Sticky Science: Turning Plant Waste into Tape’s Adhesive

Chemical engineers stick together to develop adhesive materials from waste wood pulp

Angela Norton

Chemical engineers combine their skill sets to convert lignin from biomass into sticky adhesives! Image: Nathan Johnson, Pacific Northwest National Lab

At the National Air and Space Museum in Washington, D.C., visitors have the unique opportunity to experience what it is like to live on the International Space Station through a motion-based virtual reality model. Similar to how we use models to mimic space, chemists and engineers use “model” compounds to mimic those found in complex feedstocks, such as waste wood pulp and other forms of biomass. These model compounds are well-developed and convenient, but they still leave us wondering: Can we make valuable products from actual biomass?

For the first time, chemical engineers at the Catalysis Center for Energy Innovation (CCEI) Energy Frontier Research Center have taken on this question. They designed a catalyst and created the right conditions to turn lignin from wood pulp into pressure-sensitive adhesives, or PSAs.

Defining PSAs and lignin

PSAs are the sticky materials that bind objects together, and they are often put to work in practical applications—labels, plastic wrap, even bandages. Lignin is a substance found in plants and trees. We usually discard it when processing wood in the pulp and paper industry.

From waste to adhesive

Lignin is an excellent starting material to make adhesive products. It is inexpensive, abundant, and renewable. In addition, lignin is a natural polymer, meaning it contains a large number of similar subunits, or monomers, bounded together. Because adhesives only require a specific subunit, lignin must be broken down through a process called depolymerization.

Depolymerization occurs much faster in the presence of a catalyst than without one. In fact, chemical engineers at CCEI with expertise in catalysis have determined that ruthenium metal supported on carbon (Ru/C) is suitable for lignin depolymerization. In addition, Ru/C is commercially available.

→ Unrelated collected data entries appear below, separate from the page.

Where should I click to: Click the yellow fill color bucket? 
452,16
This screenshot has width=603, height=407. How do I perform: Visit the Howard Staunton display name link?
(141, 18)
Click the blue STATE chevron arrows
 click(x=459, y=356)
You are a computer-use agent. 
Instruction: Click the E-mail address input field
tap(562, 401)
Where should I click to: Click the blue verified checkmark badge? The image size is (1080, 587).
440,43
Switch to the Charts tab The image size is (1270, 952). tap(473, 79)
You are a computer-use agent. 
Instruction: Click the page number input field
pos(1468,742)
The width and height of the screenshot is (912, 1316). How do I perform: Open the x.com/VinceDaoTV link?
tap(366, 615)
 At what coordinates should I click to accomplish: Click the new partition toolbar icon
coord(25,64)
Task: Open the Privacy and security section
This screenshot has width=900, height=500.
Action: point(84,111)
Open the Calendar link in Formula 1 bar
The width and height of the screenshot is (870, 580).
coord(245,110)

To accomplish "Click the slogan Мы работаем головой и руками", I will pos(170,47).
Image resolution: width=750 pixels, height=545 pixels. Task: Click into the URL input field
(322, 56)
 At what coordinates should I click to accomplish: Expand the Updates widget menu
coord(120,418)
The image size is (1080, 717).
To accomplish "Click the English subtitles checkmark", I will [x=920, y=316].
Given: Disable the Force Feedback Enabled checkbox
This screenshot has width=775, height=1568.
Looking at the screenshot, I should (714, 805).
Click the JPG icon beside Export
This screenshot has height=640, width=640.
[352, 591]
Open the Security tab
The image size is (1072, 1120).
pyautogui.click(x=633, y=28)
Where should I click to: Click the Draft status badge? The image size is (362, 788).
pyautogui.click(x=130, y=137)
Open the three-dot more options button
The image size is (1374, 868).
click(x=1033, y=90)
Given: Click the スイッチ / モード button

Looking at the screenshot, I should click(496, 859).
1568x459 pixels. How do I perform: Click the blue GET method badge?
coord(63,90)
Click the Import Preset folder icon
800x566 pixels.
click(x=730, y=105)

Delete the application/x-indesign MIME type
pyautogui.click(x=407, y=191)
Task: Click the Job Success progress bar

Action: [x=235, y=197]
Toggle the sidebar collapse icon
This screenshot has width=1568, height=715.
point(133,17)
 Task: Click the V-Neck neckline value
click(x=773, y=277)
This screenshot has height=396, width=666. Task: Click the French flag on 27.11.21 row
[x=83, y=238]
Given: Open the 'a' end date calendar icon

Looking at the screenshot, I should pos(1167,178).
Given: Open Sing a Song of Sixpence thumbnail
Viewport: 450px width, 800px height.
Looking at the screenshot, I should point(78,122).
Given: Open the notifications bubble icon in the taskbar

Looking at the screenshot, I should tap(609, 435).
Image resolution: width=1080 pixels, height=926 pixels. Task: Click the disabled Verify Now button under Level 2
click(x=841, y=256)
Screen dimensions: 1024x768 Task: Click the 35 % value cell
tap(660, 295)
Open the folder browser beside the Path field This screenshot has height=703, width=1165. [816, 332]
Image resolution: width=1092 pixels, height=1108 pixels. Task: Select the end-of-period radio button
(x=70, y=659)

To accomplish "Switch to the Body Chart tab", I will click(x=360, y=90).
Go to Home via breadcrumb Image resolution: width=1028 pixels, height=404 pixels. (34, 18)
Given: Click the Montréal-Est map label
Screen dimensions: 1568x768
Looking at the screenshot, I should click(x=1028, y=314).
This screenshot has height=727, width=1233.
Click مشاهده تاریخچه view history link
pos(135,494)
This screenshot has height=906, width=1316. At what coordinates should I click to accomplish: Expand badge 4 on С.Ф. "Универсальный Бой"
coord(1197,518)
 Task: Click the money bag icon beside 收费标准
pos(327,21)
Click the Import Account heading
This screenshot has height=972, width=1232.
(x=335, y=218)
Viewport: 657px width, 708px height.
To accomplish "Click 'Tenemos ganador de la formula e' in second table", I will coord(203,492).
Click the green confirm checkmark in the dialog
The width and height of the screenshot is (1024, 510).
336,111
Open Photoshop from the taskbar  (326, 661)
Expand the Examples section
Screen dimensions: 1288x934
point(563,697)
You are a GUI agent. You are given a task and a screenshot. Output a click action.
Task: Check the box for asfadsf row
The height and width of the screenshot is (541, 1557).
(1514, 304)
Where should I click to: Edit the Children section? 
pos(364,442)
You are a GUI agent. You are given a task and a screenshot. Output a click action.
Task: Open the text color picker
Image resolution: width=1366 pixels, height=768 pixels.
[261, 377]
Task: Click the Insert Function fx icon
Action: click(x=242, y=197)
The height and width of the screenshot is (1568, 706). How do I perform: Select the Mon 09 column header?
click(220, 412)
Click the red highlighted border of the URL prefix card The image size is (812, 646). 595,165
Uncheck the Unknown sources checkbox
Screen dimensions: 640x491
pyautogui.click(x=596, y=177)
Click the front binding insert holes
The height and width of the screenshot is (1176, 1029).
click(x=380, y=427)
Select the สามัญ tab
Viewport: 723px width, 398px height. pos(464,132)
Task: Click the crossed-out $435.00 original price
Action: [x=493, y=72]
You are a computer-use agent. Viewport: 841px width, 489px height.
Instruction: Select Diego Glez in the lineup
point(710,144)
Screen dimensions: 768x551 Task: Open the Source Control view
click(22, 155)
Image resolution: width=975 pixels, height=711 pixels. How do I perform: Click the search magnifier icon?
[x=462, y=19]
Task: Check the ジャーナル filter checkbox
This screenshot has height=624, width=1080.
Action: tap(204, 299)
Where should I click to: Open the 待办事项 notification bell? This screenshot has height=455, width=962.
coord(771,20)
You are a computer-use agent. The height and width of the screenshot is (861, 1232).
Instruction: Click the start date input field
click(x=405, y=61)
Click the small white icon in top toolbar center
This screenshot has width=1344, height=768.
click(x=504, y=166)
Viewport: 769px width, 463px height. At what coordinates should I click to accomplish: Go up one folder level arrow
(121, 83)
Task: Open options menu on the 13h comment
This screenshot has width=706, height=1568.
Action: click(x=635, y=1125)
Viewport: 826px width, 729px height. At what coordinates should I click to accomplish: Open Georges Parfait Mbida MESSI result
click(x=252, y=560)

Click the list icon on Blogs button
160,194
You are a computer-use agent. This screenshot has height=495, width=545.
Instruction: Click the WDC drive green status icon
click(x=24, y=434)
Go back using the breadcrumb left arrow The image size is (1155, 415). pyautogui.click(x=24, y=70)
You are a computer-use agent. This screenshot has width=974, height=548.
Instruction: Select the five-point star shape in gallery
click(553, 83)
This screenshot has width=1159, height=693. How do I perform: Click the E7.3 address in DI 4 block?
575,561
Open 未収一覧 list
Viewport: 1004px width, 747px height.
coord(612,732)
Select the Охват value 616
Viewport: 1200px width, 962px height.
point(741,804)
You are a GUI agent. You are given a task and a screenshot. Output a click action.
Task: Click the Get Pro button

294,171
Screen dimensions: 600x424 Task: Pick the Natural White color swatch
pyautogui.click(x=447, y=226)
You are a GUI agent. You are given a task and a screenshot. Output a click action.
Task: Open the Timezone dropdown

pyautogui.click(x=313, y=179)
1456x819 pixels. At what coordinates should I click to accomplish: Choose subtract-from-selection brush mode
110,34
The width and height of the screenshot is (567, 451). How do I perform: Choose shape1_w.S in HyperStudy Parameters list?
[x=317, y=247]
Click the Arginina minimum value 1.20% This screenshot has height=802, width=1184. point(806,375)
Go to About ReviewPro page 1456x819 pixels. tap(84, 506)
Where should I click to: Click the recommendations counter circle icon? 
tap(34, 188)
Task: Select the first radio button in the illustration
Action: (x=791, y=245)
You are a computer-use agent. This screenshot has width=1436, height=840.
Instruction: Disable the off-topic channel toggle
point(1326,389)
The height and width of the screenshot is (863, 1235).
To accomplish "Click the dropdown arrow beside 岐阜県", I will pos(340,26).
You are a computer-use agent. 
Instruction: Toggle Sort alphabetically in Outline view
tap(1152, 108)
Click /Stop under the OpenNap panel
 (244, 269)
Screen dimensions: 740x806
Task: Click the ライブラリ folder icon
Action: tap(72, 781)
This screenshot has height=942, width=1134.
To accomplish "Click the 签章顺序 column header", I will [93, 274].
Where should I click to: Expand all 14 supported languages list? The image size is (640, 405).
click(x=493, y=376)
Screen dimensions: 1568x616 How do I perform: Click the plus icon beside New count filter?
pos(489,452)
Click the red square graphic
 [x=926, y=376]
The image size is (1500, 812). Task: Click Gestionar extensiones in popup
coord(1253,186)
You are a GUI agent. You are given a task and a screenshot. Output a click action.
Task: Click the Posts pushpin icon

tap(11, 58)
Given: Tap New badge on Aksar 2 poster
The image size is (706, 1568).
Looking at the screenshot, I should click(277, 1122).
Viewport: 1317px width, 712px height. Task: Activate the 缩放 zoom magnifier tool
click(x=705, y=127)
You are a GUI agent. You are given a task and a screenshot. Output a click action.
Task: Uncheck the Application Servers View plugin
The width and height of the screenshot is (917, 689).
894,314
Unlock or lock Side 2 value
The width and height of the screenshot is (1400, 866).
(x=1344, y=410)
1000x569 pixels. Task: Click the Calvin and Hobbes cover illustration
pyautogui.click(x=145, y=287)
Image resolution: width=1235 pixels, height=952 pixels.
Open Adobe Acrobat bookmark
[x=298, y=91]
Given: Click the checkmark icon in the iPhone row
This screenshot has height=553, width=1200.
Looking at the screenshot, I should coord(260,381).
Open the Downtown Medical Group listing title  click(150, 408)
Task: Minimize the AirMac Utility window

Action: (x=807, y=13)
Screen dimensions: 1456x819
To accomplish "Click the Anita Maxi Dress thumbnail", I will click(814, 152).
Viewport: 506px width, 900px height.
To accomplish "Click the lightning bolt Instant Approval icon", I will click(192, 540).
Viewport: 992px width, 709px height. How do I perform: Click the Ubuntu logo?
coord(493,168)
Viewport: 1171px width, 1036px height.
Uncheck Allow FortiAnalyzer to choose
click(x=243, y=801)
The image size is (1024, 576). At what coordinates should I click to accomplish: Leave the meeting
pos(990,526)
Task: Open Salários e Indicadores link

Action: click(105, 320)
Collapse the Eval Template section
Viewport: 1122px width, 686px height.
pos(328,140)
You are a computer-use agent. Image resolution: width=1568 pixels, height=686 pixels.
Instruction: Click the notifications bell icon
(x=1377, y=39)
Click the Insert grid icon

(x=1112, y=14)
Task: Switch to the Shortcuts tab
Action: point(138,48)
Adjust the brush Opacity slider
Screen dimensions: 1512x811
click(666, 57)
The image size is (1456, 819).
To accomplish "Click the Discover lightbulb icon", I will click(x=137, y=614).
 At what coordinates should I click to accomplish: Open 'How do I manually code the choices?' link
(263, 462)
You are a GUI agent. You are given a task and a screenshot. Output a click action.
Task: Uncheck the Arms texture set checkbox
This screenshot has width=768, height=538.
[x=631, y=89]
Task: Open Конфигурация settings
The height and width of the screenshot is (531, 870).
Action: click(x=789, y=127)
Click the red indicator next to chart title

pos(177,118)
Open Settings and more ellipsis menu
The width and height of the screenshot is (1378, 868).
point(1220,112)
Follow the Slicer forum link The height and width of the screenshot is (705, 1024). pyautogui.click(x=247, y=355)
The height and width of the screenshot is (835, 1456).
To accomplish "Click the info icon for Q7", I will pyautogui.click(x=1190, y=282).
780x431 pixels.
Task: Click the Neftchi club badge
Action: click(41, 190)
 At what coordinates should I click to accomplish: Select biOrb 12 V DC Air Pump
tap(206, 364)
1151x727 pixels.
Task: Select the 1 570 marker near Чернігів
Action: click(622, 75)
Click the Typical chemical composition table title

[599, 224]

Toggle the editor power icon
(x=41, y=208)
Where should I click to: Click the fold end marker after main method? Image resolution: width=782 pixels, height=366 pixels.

Once lignin has undergone depolymerization, another group of chemical engineers with expertise in studying materials adds designer molecules to give the depolymerized-lignin intermediate the appropriate structural properties found in adhesives. The engineers then “seal the deal” by stringing together the intermediate and creating a new solution.

Cast the solution onto a 50-micrometer-thick sheet, and the adhesive is almost ready to go!

All that’s left is to test adhesion performance. And as it turns out, these biomass-derived adhesives are just as competitive (and sticky!) as FisherbrandTM labeling tape and Scotch® MagicTM tape, demonstrating the practical significance of these biomass-derived adhesives.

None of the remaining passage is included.